Le féminisme de François, la clé pour comprendre son voyage au Canada
Pape François
Traduction d’un article publié dans le magazine Omnes, le 8 septembre 2022
Auteur : Fernando Emilio Mignone
En répondant aux journalistes durant le vol de nuit d'Iqaluit à Rome le 29 juillet, le pape a partagé certaines pistes pour comprendre la thématique de ses discours prononcés au Canada. Ce voyage au Canada, a-t-il expliqué, était intimement lié à la figure de sainte Anne et à la façon dont la foi se transmet par la langue vernaculaire, soit maternelle, cet élément féminin tout comme l'Église est à la fois Mère et Épouse.
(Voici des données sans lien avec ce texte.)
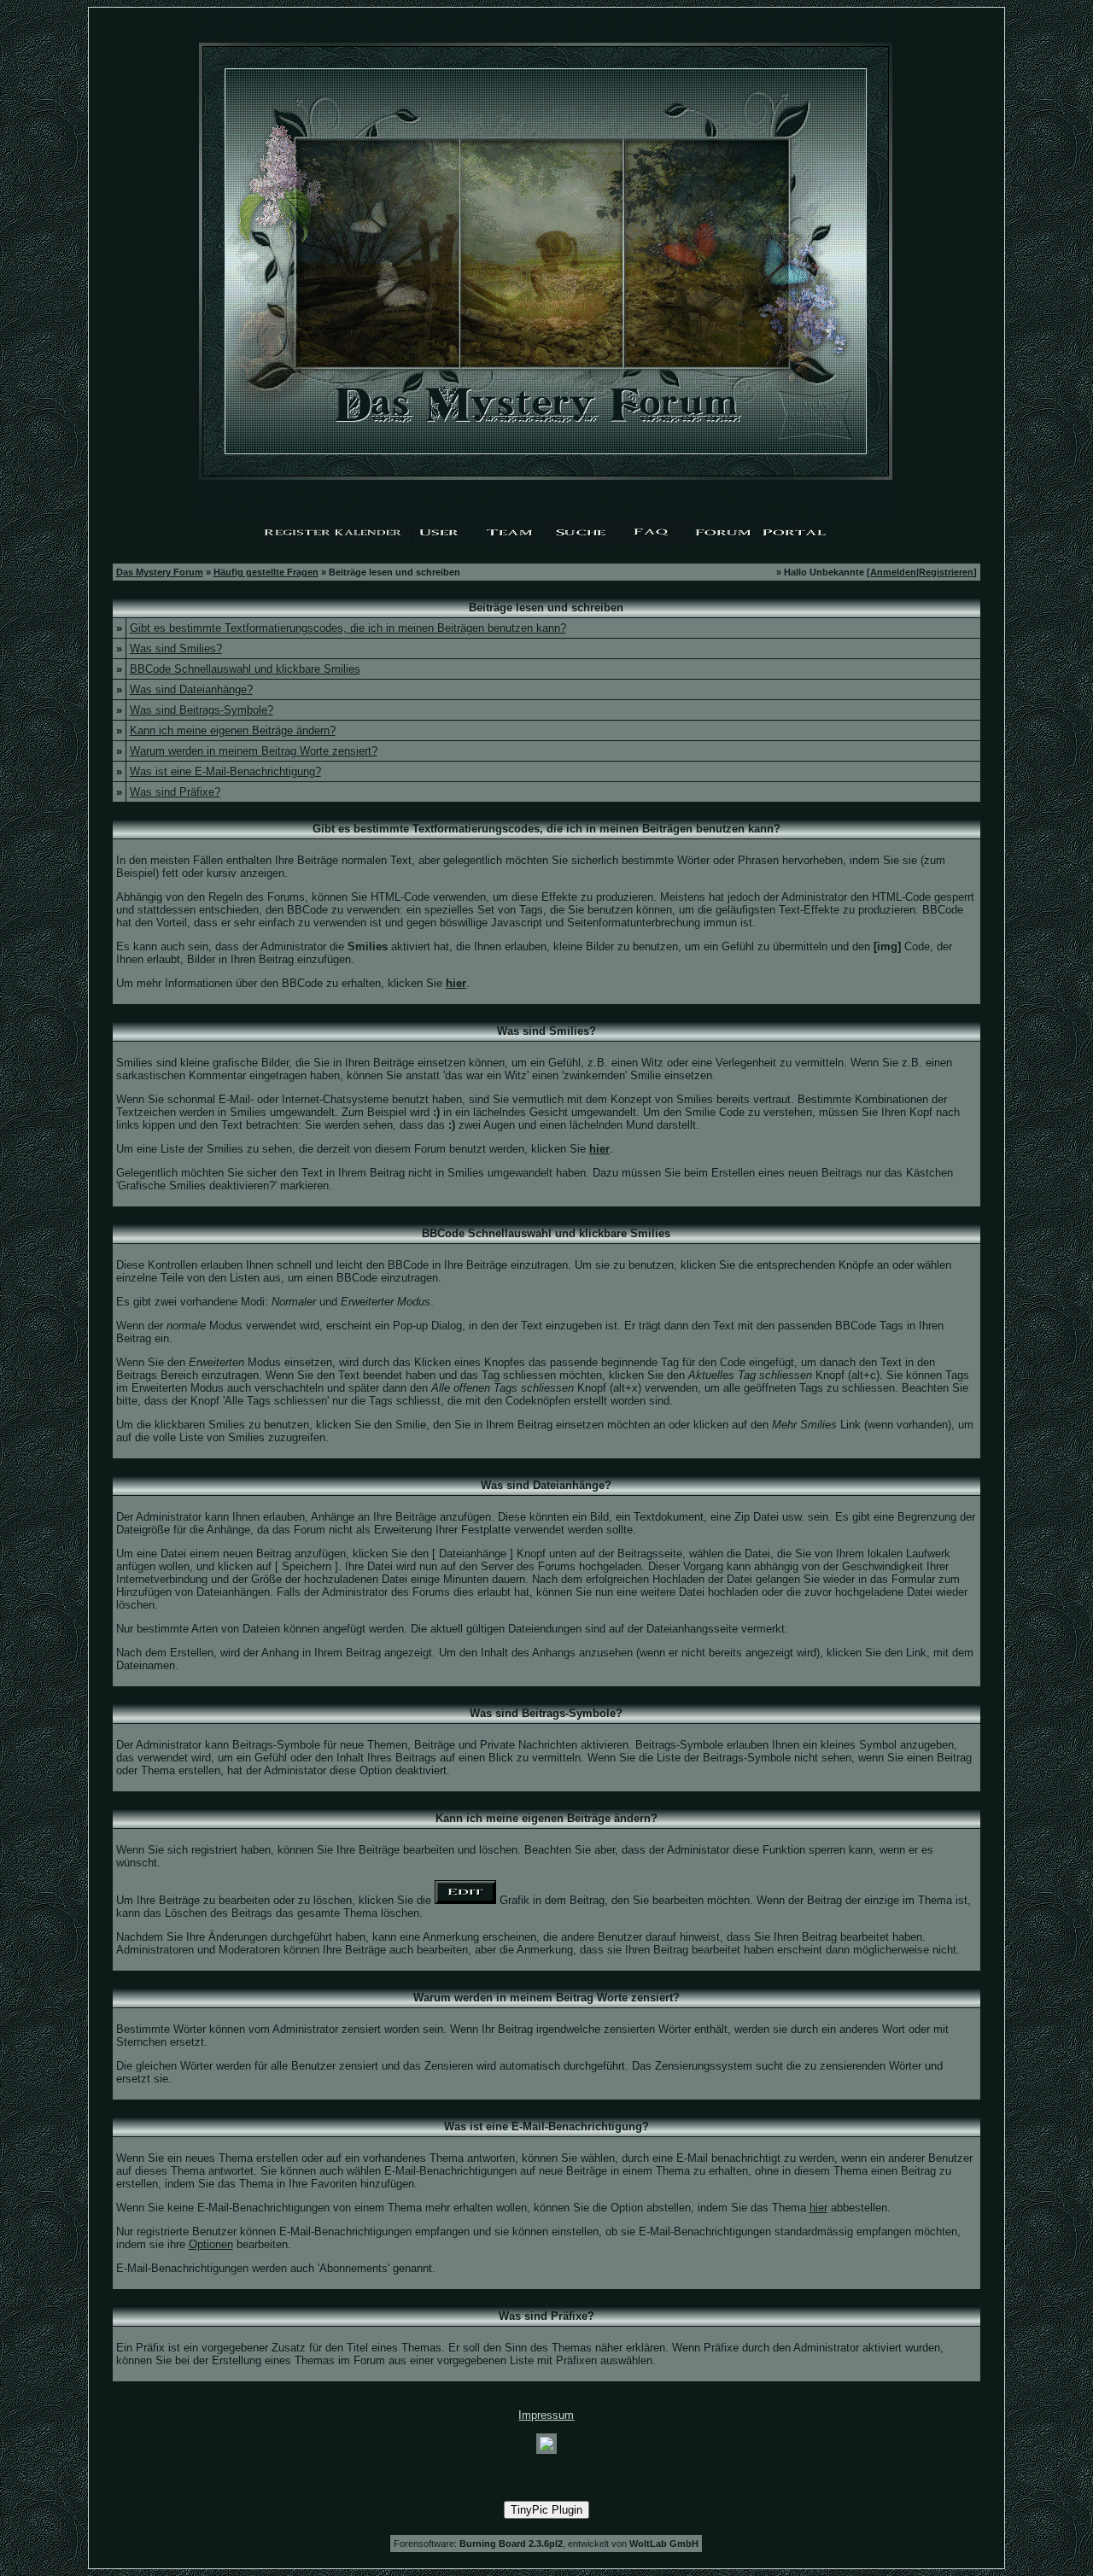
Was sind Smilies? (176, 648)
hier (818, 2207)
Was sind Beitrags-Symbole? (201, 710)
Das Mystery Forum (159, 572)
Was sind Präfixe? (175, 792)
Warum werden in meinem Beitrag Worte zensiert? (253, 751)
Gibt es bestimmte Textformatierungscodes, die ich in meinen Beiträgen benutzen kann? (348, 628)
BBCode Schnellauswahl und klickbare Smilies (245, 669)
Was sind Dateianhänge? (191, 689)
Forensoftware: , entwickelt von (546, 2543)
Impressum (546, 2415)
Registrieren (946, 572)
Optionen (211, 2244)
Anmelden (893, 572)
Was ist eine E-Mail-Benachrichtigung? (225, 771)
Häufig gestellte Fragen (266, 572)
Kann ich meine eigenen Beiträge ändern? (233, 730)
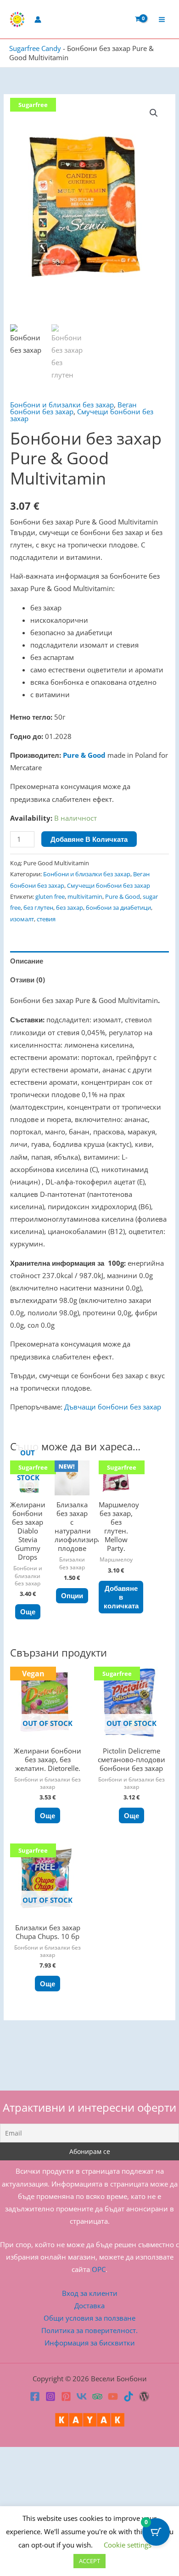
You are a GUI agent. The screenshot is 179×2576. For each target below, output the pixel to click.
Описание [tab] (26, 960)
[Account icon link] (37, 19)
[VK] (82, 2396)
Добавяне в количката (89, 839)
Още (27, 1611)
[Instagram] (50, 2396)
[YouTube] (113, 2396)
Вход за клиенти (89, 2293)
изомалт (22, 919)
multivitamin (84, 896)
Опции (72, 1595)
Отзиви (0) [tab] (27, 979)
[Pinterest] (66, 2396)
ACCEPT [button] (89, 2561)
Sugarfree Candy (35, 48)
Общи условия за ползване (89, 2317)
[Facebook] (35, 2396)
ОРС (99, 2269)
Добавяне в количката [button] (121, 1597)
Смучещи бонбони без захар (81, 415)
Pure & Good (84, 755)
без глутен (38, 907)
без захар (69, 907)
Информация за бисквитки (90, 2342)
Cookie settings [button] (127, 2544)
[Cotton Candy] (144, 2396)
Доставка (89, 2305)
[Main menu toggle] (162, 19)
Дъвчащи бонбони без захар (112, 1406)
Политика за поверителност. (89, 2330)
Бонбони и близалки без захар (62, 404)
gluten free (50, 896)
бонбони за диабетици (118, 907)
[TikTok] (128, 2396)
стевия (46, 919)
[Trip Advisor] (97, 2396)
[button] (153, 113)
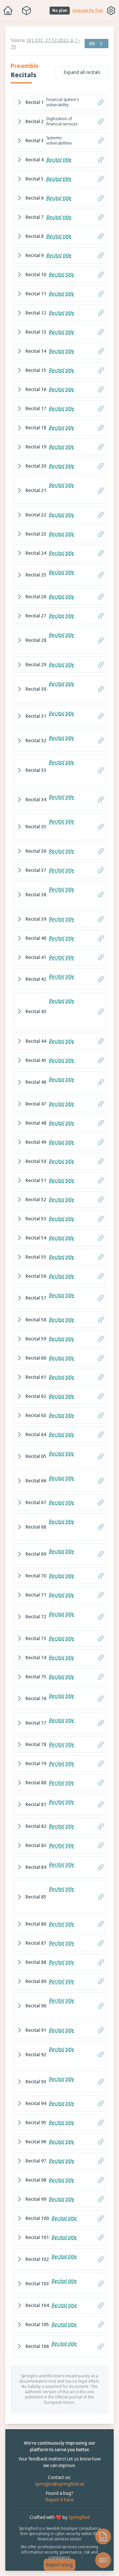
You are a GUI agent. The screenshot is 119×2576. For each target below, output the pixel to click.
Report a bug (58, 2564)
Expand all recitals (78, 72)
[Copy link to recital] (97, 102)
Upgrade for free (87, 10)
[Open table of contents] (100, 2560)
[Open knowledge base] (100, 2536)
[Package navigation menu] (26, 10)
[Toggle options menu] (111, 10)
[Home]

Il a dit : « J'ai parlé des vieilles femmes, des mères et des femmes en général. J'ai souligné que la foi est transmise « dans la langue maternelle, la langue vernaculaire, la langue des grands-mères... Cela est très important : le rôle que joue la femme dans la transmission de la foi et dans le développement de la foi. La mère ou la grand-mère sont celles qui apprennent aux jeunes à prier, qui expliquent les premières choses que l'enfant comprendra sur la foi... l'Église est femme. Je voulais exprimer cela clairement en pensant à sainte Anne ». Il a ajouté une référence biblique, du Deuxième Livre des Martyrs d’Israël, « où il est dit que la mère a encouragé chacun de ses fils ‘dans la langue de leurs pères’ à accepter le martyre.
Les grands-parents
En fait, le 26 juillet, François a parlé de la transmission de la culture et de la foi dans l’homélie qu’il a prononcé devant des milliers de familles dans un stade d'Edmonton : « Nous sommes ici grâce à nos parents, mais aussi grâce à nos grands parents... Souvent, ce sont eux qui nous ont aimés pour qui nous sommes, sans rien attendre en retour; ils nous ont pris par la main quand nous avions peur, nous ont rassurés, encouragés quand nous avons dû prendre des décisions de vie. Grâce à eux, nous avons reçu la caresse d'une partie de leur histoire.
Beaucoup d'entre nous avons respiré chez nous le parfum de l'Évangile, la force d'une foi qui garde la saveur de la maison. Grâce à eux, nous avons également découvert une foi familiale, simple; oui, c'est vrai, car c'est ainsi que la foi se transmet « dans la langue maternelle », dans la langue vernaculaire, à travers l'affection et l'encouragement, la tendresse et la proximité.
C'est notre histoire dont nous nous devons de prendre soin, c’est l'histoire que nous héritons d'eux; parce que nous sommes des enfants et des petits-enfants. Les grands-parents nous ont marqué du sceau original de leur caractère, en nous donnant la dignité, la confiance en nous-mêmes et la confiance aux autres. Ils nous ont transmis quelque chose qui ne pourra jamais être effacé ».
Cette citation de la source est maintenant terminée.